Good for: This asana helps to tone the pelvis and brings flexibility to the spinal chord.
- Simply sit in a kneeling position after completing the bridge pose, but with your knees about 30cm apart (or wide enough to accommodate the expanded abdomen).
- Take a long deep breath in; then, as you exhale gently take the head and the torso forwards, towards the ground, and if possible place your forehead on the ground in front of you.
- Women with high blood pressure or women who are not comfortable with their foreheads on the ground can stay up on their elbows and cup their chin in their hands.
Good for: This asana is a wonderful counter position to the bridge pose as it moves the spine in the opposite direction, gently stretching out and relaxing the back, as well as easing back pain. It is also great for bringing rest and relaxation to the body and mind.
Marjarasana: cat stretch
- Get onto your hands and knees, with your knees and feet hip distance apart, your hands coming straight down from your shoulders, palms flat on the floor. Before you begin the movement, take a normal breath in and out, emptying the lungs as much as you can on the exhalation.
- Then, as you inhale, bend your arms slightly and gently take your head backwards until you are looking upwards, simultaneously dipping your spine downwards.
- As you exhale, begin to bring your bump towards your chest, simultaneously moving your spine upwards like a cat does when it stretches. Synchronise each movement with the breath. If your wrists are weak then make a fist with your hands instead of having them flat.
Good for: Cat stretch relieves tension in the back and neck and strengthens the uterus, can ease labour pains and sciatic problems, is beneficial for the digestive system and can encourage a breech baby to turn the right way around.
Breathing practices (pranayama) help to calm the mind, ease physical, mental and emotional tension and increase oxygen supply to both you and your baby.
Bhramari pranayama: Humming bee breath
- Sit in a comfortable position on some folded blankets.
- Lengthen your spine and rest your hands on your knees with your palms facing the sky.
- Close your eyes and relax your body. Keep the lips closed and gently relax your jaw until the top row of teeth are no longer touching the bottom ones.
- Plug your right ear closed with the index finger of your right hand, placing the finger on the flap of the ear. Similarly, place your left index finger in your left ear.
- Raise your arms so that your elbows are pointing away from your body and your biceps are parallel to the ground. Keep your body absolutely still.

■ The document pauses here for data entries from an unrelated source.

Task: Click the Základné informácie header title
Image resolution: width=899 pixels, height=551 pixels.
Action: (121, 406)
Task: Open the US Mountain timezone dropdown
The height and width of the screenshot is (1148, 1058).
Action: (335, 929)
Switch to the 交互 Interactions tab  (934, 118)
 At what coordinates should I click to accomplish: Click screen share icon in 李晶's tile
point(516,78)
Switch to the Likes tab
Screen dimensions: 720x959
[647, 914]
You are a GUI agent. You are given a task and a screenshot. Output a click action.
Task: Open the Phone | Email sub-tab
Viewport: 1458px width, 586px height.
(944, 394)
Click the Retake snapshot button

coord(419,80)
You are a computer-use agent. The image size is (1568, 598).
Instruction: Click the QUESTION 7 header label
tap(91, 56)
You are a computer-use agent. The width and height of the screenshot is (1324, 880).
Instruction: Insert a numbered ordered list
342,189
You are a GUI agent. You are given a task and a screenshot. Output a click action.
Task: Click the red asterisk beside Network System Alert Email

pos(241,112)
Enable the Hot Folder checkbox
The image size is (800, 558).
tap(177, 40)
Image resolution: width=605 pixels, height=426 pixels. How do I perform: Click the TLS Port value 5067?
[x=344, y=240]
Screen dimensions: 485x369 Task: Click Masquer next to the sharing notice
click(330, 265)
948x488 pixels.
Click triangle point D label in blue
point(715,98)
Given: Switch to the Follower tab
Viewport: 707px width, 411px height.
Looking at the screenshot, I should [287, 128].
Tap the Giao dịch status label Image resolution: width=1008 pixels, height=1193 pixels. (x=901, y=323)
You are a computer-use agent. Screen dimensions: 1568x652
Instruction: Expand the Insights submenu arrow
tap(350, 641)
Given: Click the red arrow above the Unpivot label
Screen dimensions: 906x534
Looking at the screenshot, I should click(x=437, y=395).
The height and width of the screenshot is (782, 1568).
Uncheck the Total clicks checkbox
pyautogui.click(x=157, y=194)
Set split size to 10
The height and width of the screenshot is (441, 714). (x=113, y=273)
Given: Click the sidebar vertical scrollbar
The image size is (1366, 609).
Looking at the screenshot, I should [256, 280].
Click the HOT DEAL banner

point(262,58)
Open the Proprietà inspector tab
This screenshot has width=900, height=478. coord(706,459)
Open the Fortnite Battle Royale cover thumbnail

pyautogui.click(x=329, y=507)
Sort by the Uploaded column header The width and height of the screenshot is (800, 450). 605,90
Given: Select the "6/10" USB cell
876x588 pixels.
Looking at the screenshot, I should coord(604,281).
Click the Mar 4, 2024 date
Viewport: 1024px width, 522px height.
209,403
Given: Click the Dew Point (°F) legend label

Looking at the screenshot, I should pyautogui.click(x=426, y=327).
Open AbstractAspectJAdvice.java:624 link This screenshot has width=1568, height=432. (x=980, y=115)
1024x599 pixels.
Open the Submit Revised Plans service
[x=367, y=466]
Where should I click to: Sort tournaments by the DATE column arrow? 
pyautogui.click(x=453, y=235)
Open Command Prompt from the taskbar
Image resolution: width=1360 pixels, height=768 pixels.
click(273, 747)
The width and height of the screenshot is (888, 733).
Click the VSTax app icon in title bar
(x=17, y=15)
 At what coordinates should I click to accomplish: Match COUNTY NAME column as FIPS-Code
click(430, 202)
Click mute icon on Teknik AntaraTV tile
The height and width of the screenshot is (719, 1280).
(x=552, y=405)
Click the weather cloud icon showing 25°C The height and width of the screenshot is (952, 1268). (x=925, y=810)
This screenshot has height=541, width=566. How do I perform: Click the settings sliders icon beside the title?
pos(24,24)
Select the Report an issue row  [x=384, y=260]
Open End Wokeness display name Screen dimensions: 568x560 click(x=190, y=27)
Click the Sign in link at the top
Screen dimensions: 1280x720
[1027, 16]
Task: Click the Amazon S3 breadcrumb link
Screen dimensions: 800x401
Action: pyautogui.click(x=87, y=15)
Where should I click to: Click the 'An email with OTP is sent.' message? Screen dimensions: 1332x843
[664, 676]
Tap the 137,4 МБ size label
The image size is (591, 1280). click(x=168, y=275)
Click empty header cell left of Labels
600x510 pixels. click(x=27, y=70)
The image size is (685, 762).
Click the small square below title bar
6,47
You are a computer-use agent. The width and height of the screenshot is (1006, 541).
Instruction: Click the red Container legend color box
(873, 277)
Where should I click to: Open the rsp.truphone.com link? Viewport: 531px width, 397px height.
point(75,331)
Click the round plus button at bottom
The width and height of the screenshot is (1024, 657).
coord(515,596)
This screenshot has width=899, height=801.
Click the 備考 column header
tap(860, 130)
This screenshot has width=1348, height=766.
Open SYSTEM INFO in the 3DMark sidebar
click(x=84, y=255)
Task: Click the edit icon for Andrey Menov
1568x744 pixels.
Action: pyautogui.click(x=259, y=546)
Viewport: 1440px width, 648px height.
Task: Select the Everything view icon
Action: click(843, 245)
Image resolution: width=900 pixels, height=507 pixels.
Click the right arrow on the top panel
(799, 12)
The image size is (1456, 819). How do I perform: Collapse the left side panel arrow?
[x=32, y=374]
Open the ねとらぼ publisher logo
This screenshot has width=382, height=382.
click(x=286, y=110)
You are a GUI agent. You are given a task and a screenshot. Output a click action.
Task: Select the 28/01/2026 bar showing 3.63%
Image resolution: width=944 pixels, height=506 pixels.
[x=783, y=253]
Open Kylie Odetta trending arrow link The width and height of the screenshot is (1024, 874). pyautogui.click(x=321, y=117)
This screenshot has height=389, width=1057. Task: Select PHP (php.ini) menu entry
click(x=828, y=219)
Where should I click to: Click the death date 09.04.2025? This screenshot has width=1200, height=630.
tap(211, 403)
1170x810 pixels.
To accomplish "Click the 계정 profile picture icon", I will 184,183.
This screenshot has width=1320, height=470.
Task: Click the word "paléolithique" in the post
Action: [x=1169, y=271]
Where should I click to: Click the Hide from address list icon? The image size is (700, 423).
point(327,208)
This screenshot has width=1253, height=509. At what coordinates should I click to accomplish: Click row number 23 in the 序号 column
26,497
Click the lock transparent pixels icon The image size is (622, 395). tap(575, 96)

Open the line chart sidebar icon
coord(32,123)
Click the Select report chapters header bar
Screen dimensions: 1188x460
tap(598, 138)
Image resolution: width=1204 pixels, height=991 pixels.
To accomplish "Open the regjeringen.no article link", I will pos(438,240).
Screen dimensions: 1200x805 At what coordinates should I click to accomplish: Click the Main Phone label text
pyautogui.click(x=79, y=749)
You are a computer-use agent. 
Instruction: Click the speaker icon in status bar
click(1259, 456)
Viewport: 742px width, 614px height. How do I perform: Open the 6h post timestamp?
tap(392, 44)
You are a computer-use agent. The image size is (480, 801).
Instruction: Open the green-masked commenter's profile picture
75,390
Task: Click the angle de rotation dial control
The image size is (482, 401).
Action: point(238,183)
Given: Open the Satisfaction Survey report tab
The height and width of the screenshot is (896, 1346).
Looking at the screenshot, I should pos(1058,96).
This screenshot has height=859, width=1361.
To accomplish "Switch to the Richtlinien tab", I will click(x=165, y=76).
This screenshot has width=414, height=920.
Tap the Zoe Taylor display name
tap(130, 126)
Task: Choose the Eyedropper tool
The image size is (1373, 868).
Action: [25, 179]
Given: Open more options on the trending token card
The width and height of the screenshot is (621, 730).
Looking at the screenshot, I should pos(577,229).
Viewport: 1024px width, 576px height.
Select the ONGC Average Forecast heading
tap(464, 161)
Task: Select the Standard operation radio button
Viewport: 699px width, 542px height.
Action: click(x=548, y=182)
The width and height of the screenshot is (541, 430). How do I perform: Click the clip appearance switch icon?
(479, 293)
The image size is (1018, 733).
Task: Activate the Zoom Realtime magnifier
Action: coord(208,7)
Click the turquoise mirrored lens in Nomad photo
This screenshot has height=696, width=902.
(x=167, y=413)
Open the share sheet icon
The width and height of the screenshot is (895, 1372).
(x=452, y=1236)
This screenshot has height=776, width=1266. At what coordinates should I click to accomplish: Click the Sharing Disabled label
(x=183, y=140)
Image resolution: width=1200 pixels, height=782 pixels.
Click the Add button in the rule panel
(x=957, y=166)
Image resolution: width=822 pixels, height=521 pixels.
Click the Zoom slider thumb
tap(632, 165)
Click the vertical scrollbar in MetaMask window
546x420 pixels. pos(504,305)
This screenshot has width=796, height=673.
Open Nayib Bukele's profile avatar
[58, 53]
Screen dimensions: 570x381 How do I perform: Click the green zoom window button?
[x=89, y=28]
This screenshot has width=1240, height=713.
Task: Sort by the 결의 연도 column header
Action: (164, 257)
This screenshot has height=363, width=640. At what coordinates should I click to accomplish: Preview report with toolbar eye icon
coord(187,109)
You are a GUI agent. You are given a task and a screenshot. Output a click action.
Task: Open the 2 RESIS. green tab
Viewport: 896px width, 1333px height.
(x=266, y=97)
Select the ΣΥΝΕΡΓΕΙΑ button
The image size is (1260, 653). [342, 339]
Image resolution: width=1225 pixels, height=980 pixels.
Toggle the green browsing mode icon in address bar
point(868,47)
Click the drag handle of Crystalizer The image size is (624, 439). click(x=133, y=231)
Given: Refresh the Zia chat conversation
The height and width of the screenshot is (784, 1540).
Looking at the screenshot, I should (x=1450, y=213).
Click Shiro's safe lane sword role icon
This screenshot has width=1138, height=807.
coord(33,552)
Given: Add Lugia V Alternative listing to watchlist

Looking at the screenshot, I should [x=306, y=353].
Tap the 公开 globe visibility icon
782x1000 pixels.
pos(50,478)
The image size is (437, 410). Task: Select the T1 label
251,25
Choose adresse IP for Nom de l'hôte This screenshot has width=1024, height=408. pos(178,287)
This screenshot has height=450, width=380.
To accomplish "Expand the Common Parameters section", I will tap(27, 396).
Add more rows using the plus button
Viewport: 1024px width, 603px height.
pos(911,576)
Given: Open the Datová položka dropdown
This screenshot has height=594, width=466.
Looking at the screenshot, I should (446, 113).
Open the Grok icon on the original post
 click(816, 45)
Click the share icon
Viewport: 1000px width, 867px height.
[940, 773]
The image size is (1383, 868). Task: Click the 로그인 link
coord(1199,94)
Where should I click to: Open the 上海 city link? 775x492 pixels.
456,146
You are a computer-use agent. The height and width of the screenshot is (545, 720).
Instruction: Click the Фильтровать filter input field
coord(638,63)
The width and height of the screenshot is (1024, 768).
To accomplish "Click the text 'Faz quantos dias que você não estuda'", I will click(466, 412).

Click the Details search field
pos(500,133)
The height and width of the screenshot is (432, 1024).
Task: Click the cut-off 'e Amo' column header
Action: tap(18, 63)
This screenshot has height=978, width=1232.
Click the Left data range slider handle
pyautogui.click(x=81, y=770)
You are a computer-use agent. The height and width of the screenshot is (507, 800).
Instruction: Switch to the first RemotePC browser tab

- Now bring your awareness to the place between your eyebrows. Take a deep breath in through your nose and then, as you exhale slowly and with control, make the gentle humming sound of a bee.
- Keep the sound smooth and even. You should be able to feel the vibrations of the sound in the head. Complete five to 10 rounds to begin with, moving gradually towards a 10 to 15 minute practice.
Good for: This is great for releasing mental tension or anxiety and produces a meditative state of mind. It can be done at any time and is especially good before sleeping. Bhramari pranayama can also be used during labour.